Quantum Many-Body Scars (QMBSs) represent a fascinating phenomenon where rare non-thermal eigenstates exist within otherwise chaotic quantum systems. These states weakly violate the Eigenstate Thermalization Hypothesis (ETH), which generally predicts that quantum systems will thermalize. Unlike typical chaotic eigenstates that follow volume-law entanglement scaling, QMBSs exhibit sub-volume-law entanglement entropy, making them distinct markers of non-thermal behavior.
This research employs quantum convolutional neural networks (QCNNs) to identify both known QMBSs and previously undiscovered non-thermal states. QCNNs, already proven effective in classifying quantum phases of matter, are particularly well-suited for this challenge despite the scarcity of training data, as QMBSs constitute only a tiny fraction of all eigenstates.
The study investigates three models known to host QMBSs: the xorX model, PXP model, and far-coupling Ising Su-Schrieffer-Heeger (SSH) model. In numerical simulations, the QCNNs achieved remarkable accuracy, correctly identifying known QMBS states with over 99% single-shot measurement accuracy. More importantly, the networks discovered additional non-thermal states beyond the established QMBS families.
----
* _Given instruction 1_
Please update the rows below, from the line containing "90 (227, 20)" through the end of the rows. Replace "Контакты" with "Связь", change nothing else, and return only those lines.
----
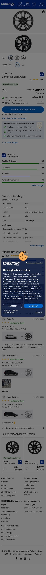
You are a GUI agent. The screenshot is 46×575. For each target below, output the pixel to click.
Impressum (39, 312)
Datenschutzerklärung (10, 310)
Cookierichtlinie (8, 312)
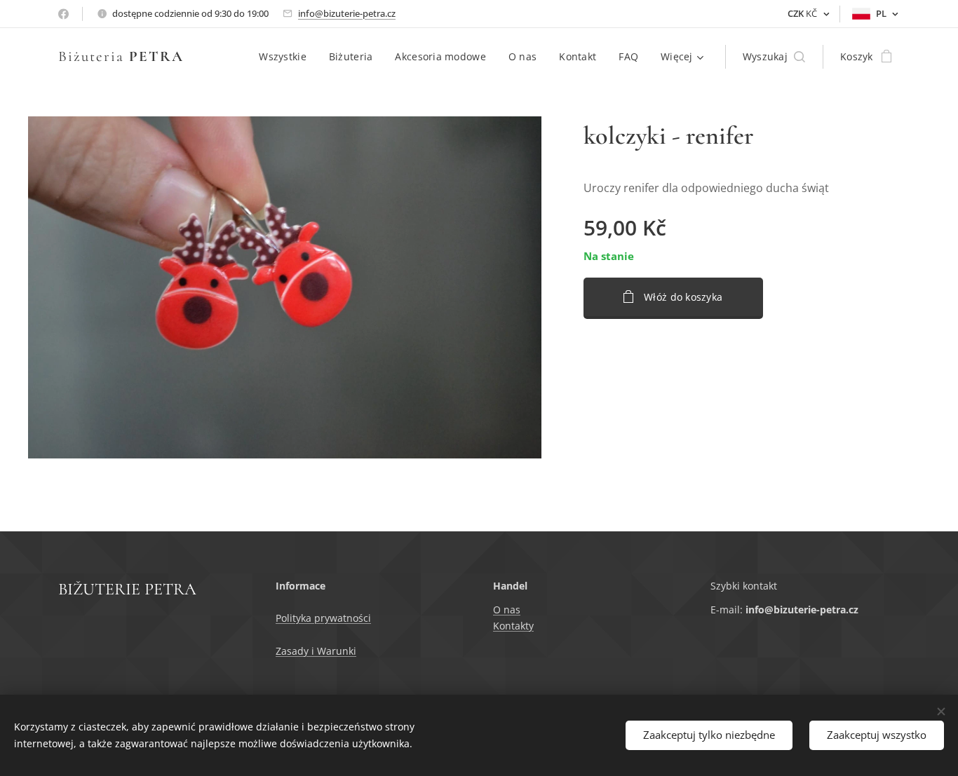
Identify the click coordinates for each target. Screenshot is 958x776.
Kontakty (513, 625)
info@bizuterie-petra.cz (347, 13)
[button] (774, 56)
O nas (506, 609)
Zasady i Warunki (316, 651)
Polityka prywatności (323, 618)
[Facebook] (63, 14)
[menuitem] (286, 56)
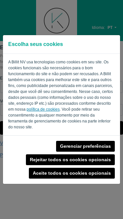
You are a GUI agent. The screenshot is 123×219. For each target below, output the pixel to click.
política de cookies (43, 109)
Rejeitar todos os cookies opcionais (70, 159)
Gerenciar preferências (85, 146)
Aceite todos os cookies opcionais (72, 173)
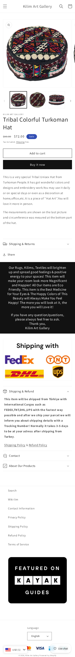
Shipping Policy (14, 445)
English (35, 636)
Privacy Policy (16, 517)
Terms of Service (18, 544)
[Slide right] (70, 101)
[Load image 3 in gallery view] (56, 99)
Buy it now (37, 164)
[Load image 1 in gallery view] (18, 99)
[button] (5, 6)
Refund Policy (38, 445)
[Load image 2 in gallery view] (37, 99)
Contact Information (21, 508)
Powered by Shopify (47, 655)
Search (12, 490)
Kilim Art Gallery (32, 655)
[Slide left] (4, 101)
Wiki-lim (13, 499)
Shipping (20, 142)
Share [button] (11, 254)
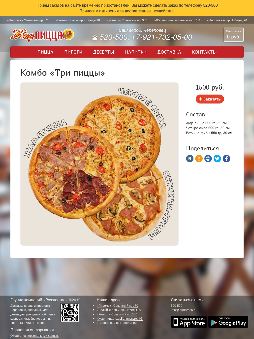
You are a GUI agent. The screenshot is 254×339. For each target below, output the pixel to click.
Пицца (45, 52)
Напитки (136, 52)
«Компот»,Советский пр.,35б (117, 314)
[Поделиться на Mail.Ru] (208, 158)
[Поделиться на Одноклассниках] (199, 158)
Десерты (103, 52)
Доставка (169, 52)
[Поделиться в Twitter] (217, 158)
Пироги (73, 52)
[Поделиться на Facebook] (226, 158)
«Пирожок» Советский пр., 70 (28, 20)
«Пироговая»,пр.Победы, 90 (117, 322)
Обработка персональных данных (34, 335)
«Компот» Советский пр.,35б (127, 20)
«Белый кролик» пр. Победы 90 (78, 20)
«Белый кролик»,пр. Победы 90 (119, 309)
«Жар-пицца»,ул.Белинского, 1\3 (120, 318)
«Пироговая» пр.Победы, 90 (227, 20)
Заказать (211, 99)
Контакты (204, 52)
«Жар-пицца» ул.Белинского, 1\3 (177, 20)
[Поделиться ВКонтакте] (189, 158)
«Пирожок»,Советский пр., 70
----
* _Given instruction 2_
Continue the passage on quantum many-body scars from its last sentence.

* _Right answer 1_
«Пироговая» пр.Победы, 90 (227, 20)
Заказать (211, 99)
Связь (204, 52)
«Жар-пицца» ул.Белинского, 1\3 (177, 20)
[Поделиться ВКонтакте] (189, 158)
«Пирожок»,Советский пр., 70

* _Right answer 2_
For the xorX model specifically, some newly identified non-thermal states can be approximately described as spin-wave modes associated with specific quasiparticles. To better understand these states, the researchers developed effective tight-binding Hamiltonians within the quasiparticle subspace that capture essential features of these many-body eigenstates.
Beyond simulations, the research team validated their approach experimentally using IBM quantum devices. Despite real-world noise and errors, they achieved approximately 63% single-shot measurement accuracy by implementing error mitigation techniques.
This work demonstrates the power of quantum machine learning approaches in uncovering hidden non-thermal states within quantum many-body systems. The success in identifying both known and previously undiscovered non-thermal states underscores the potential of QCNNs as valuable tools for exploring ergodicity breaking and complex quantum phenomena that challenge conventional analytical methods.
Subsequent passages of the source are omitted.